Speech Therapy For Toddlers

In medicine, the subject of Speech Therapy is often not given enough recognition. Actually, many people even those whose own children that need it may not even know that it exists. Or may have heard of it but doubt its effectiveness because of the little attention it gets as a whole. 

What is perhaps more unnerving about Speech Therapy as an option for speech development is, it is almost never among the first options people will think of. This is where getting to know more about the practice can be beneficial.

What is speech therapy?

Speech therapy is a treatment that deals with problems in speech that an individual may have. In most but not all cases, this individual is usually a toddler. Speech therapy is actually a subset of speech pathology which as a whole does not only target speech, but rather any language and communication problems that people may have. These may be problems from birth or they may stem from accidents and in-humane social environments.
 

What does speech therapy aim to achieve?

The aim of speech therapy is that of speech pathology as a whole, the development or re-attainment of effective communication skills. Due to the uniqueness of those afflicted with language development problems or acquired language deficiencies , the level of language development/recovery will depend on the magnitude of the problem. This is especially so for those with acquired deficiencies, as they may not be able to reacquire their former level of speech function.
 

Types of speech problems

Speech problems are usually categorized into three sets. Articulation disorders, Voice/Resonance disorders and Fluency Disorders. As you may expect, in speech pathology each of these is treated with different therapeutic techniques.
  
Articulation disorders
Articulation disorders usually stem from the secondary physical features involved in speech. This could be one or a combination of the following; palate(hard or soft), tongue, teeth, jaws, cheeks or lips. This leads to a problem of pronouncing words or syllables correctly. As a result the victim is communicating with have a hard time understanding what they are trying to say. 
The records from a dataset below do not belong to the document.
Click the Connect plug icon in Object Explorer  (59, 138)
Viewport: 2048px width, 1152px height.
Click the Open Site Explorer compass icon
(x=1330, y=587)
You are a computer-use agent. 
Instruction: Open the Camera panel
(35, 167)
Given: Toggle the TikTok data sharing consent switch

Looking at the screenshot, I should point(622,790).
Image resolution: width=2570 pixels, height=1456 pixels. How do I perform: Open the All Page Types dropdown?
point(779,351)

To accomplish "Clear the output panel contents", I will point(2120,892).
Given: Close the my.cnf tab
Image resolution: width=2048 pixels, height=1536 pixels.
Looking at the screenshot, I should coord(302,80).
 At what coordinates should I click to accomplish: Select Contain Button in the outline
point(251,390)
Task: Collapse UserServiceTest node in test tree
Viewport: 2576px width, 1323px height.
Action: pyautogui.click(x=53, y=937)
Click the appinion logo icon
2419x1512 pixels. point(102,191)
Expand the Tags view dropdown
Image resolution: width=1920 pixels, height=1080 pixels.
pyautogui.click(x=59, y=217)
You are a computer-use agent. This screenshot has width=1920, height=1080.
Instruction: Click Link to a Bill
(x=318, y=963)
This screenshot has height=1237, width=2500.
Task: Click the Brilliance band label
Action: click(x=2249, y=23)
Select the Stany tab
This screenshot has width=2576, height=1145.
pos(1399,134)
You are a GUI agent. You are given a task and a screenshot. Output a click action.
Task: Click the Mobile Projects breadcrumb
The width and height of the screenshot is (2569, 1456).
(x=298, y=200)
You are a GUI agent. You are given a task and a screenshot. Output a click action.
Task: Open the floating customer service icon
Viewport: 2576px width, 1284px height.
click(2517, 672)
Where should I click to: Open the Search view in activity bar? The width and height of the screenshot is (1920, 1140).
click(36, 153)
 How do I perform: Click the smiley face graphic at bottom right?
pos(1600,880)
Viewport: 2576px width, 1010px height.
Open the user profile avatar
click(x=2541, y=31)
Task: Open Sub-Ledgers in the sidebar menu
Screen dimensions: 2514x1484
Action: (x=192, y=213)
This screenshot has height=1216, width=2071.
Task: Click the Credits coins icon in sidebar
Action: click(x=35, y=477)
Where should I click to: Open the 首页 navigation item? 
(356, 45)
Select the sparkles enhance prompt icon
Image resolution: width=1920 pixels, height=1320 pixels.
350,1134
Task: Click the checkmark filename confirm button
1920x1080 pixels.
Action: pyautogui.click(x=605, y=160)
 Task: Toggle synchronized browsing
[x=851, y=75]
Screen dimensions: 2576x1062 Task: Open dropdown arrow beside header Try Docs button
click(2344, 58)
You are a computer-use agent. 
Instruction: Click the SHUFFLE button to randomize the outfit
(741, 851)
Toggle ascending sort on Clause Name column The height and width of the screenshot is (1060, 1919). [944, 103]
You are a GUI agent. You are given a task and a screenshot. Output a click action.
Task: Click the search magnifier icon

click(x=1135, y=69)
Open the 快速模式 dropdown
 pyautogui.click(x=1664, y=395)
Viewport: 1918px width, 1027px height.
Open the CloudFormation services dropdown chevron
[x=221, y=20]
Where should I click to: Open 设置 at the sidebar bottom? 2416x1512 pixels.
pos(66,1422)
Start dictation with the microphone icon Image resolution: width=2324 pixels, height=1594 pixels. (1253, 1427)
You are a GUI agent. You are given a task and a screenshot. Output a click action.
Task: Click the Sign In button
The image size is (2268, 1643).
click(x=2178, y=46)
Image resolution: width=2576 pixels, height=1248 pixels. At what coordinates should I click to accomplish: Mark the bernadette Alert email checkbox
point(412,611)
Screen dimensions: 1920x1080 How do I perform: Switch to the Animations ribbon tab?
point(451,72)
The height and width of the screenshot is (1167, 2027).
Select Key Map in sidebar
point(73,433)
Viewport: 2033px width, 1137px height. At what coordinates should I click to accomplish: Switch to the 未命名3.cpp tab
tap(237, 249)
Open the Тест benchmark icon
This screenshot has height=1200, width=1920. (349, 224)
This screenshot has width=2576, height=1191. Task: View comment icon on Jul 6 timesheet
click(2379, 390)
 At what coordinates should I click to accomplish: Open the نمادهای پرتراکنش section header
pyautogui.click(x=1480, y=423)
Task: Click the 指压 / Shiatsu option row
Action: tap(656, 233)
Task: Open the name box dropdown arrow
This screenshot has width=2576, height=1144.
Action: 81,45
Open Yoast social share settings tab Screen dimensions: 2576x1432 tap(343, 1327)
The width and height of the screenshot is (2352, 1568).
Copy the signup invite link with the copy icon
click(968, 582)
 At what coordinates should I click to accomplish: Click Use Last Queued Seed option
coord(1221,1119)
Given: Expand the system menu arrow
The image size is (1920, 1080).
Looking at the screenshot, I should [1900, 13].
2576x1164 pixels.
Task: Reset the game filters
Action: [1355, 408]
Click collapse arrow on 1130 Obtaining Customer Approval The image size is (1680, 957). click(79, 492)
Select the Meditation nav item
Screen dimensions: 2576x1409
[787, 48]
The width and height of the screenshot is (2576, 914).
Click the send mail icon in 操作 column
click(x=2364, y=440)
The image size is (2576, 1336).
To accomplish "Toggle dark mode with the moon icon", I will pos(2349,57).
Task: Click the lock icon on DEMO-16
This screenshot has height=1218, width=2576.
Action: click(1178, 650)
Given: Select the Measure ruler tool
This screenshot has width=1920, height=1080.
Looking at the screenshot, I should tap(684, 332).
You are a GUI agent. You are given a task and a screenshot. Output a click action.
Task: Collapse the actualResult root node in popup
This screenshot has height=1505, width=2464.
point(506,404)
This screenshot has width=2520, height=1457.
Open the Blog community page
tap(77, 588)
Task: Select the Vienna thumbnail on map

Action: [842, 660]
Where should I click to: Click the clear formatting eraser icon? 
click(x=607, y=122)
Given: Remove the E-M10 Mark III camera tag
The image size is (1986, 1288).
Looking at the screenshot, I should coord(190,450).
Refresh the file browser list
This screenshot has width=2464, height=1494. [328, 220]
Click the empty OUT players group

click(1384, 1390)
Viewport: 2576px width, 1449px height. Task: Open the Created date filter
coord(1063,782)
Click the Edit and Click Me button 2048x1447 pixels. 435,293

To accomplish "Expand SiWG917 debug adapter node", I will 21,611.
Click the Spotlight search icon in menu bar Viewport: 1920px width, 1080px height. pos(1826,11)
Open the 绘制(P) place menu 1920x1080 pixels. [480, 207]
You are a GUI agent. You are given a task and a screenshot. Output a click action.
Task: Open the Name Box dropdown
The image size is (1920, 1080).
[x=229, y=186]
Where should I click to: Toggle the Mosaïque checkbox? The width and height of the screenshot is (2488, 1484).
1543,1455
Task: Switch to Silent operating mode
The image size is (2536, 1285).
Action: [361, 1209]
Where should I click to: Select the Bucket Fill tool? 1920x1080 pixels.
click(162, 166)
Voice/Resonance disorders 
Voice/Resonance disorders come stem from the primary physical features involved in speech. These could be the larynx and voice box. In this case the speech problems may be manifested more profoundly since they come from the organs that generate raw sound. To the person the afflicted is trying to communicate with, their speech may sound anything from nasally, muffled, weak or too loud, breaking/intermittent or something else that would be called normal.

Fluency disorders are not normally due to any physical features. They tend to manifest themselves as talking too fast causing words to clutter. Or, too slow where the articulation of words or word sequences is filled with stoppages, fillers, repetitions or unnecessary prolongation.
 

How is speech therapy given?

On a professional level, the therapy is given by a Speech and Language Pathologist (SPL). These many informally be referred to as Speech Therapists. They are professionals with trainning in human communication and development disorders. 

On a less professional level, anyone can give speech therapy under the guidance of an SPL. In this case the professional establishes the working therapeutic plan, gives master lessons and then delegates carefully selected duties(usually watchful duties) to an individual. These are the duties that parents and loved ones can do so as to provide a sustained therapy during the everyday life of that undergoing the treatment.